人生3匹目の犬/愛犬が死んだ時、次の子はいつ迎えるべきなのか
少し遡る昨年10月、実家に私の人生3匹目となる犬を迎えた。生まれて2ヶ月ほどの黒柴。名前はりんちゃん、女の子。
黒柴の子犬、特にメスは人気が高いらしく、産まれる前からブリーダーに話をつけ、産まれたと聞いた途端、両親はまだ顔も見ぬ愛犬を迎えに隣県まで出向いた。
私は、といえば、コロナ禍でなかなか実家に帰ることもできなかったので、まだ目も開かない子犬とはオンラインで対面した。やっと帰省できた頃にはすっかり我が家に慣れた子犬が実家で走り回っており、その半年後に帰った時には、身体がすっかり成犬の柴犬が、我が物顔でソファに鎮座していた。
何だか、貴重な成長のシーンをすっぽりと見逃したようだった。

▶ データ

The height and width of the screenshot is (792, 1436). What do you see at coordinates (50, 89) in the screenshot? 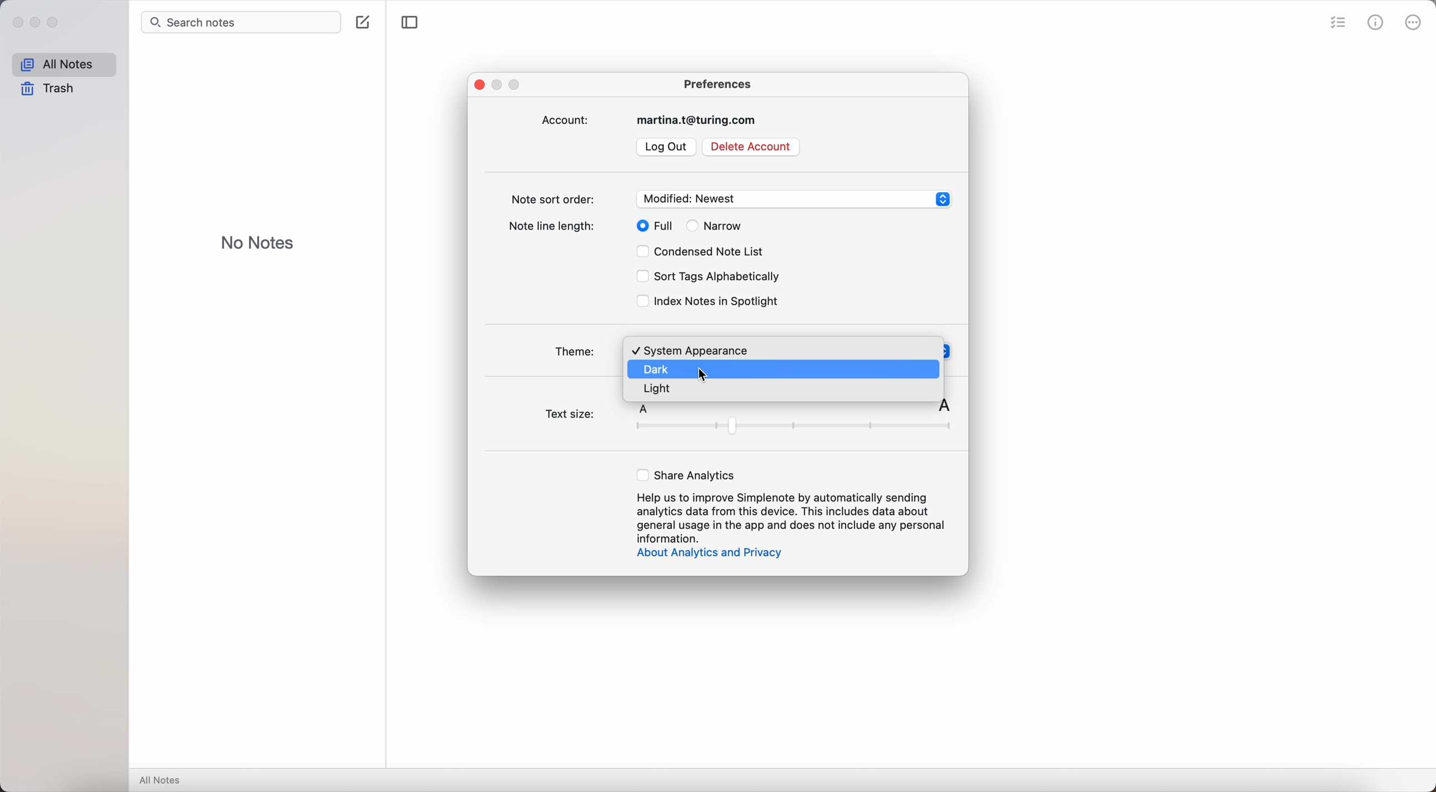
I see `trash` at bounding box center [50, 89].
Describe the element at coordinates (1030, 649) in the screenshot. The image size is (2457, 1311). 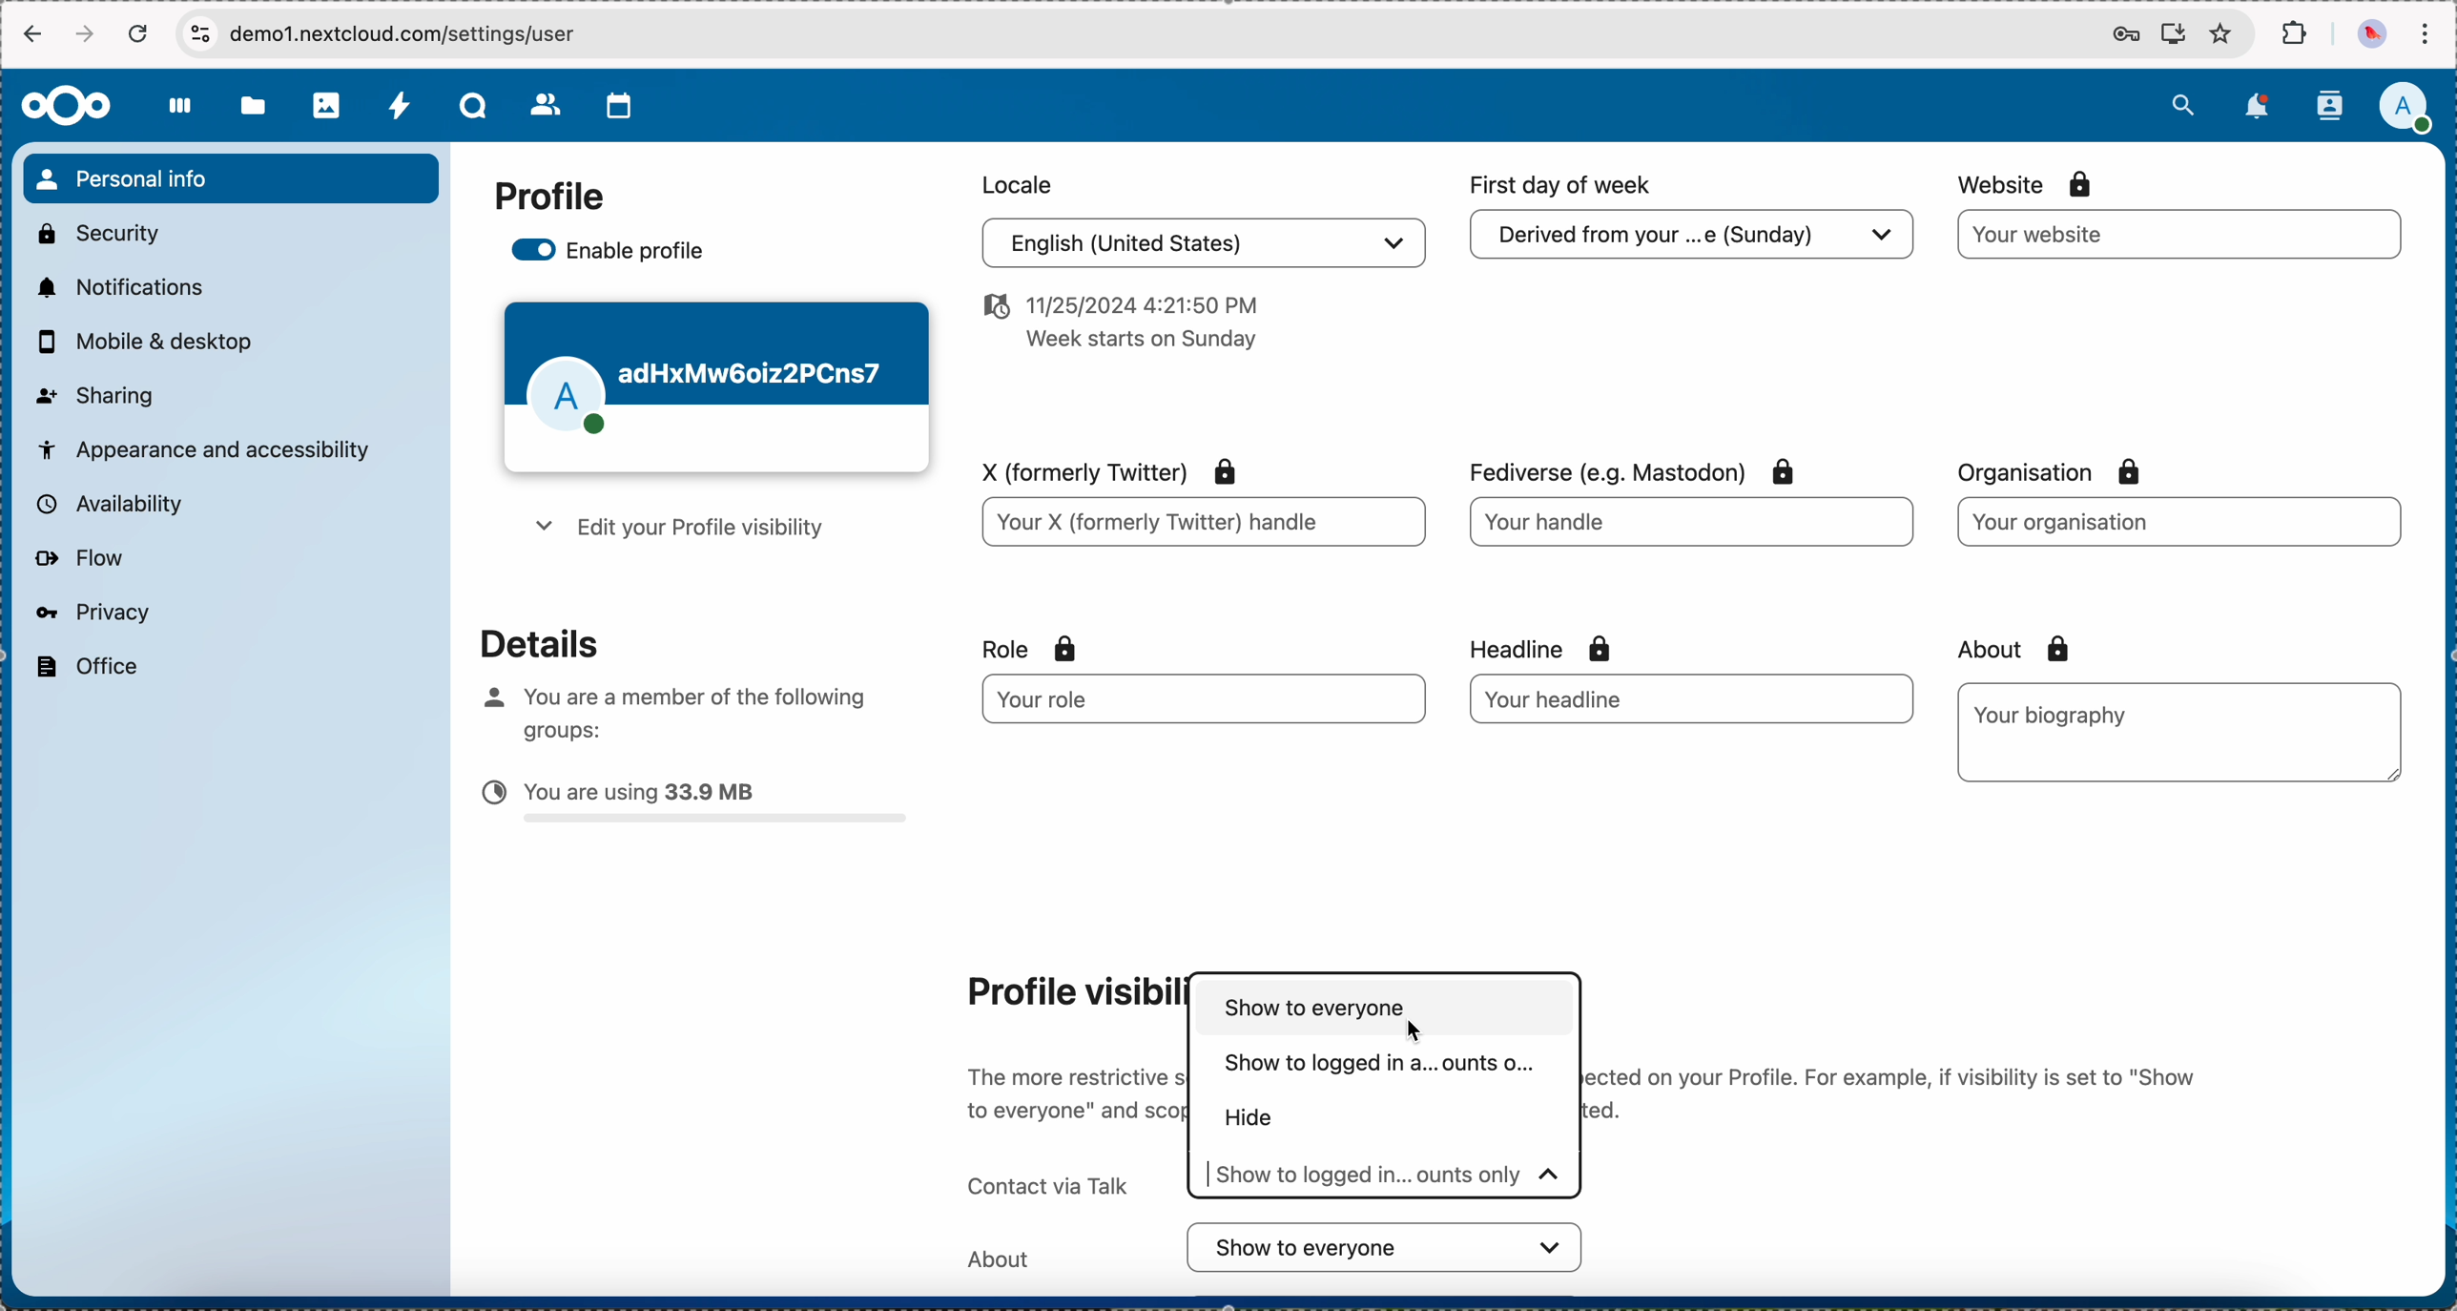
I see `role` at that location.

▶ 練習問題
1. 本文抜粋によると、昨年10月に実家に迎えた犬の名前は何ですか。
2. 本文抜粋にある「何だか、貴重な成長のシーンをすっぽりと見逃したようだった。」という文を英語に訳しなさい。
3. 本文抜粋の最後の文に続けて、文章を書き継ぎなさい。
上のデータは、本文抜粋とは別の出典によるものです。

▶ 解答例
1. りんちゃんです。

2. Somehow, it felt as though I had completely missed the precious scenes of her growing up.

3.
実家を離れていようと、家族として迎える犬が特別なことに変わりはない。これまで、私が思春期から大人になる過程を見守ってくれた犬もいれば、わざわざその犬に会いに帰省するほど、大切に可愛がってきた犬もいた。なのに、りんちゃんに関しては、「こんなにも他人の犬感が強い子は初めて」だと感じている。
両親は「りんちゃんがこんなことをしたよ」と定期的に写真を送ってくれるのだが、まるで親戚の年賀状や、instagramで見かける他人の子を眺めているような感覚なのだ。
両親が飼うことを決めた犬だから?
身体が小さな頃の成長をすっぽりと見逃したから?
たぶん、前の子を喪った悲しみが、癒える前に迎えた犬だから。
だと、最近になって気づいてしまった。
私のスマートフォンの待ち受けは、人生2匹目として迎えた愛犬。昨年8月に肺水腫で苦しみながら逝った愛犬の写真を、未だ変えられずにいる。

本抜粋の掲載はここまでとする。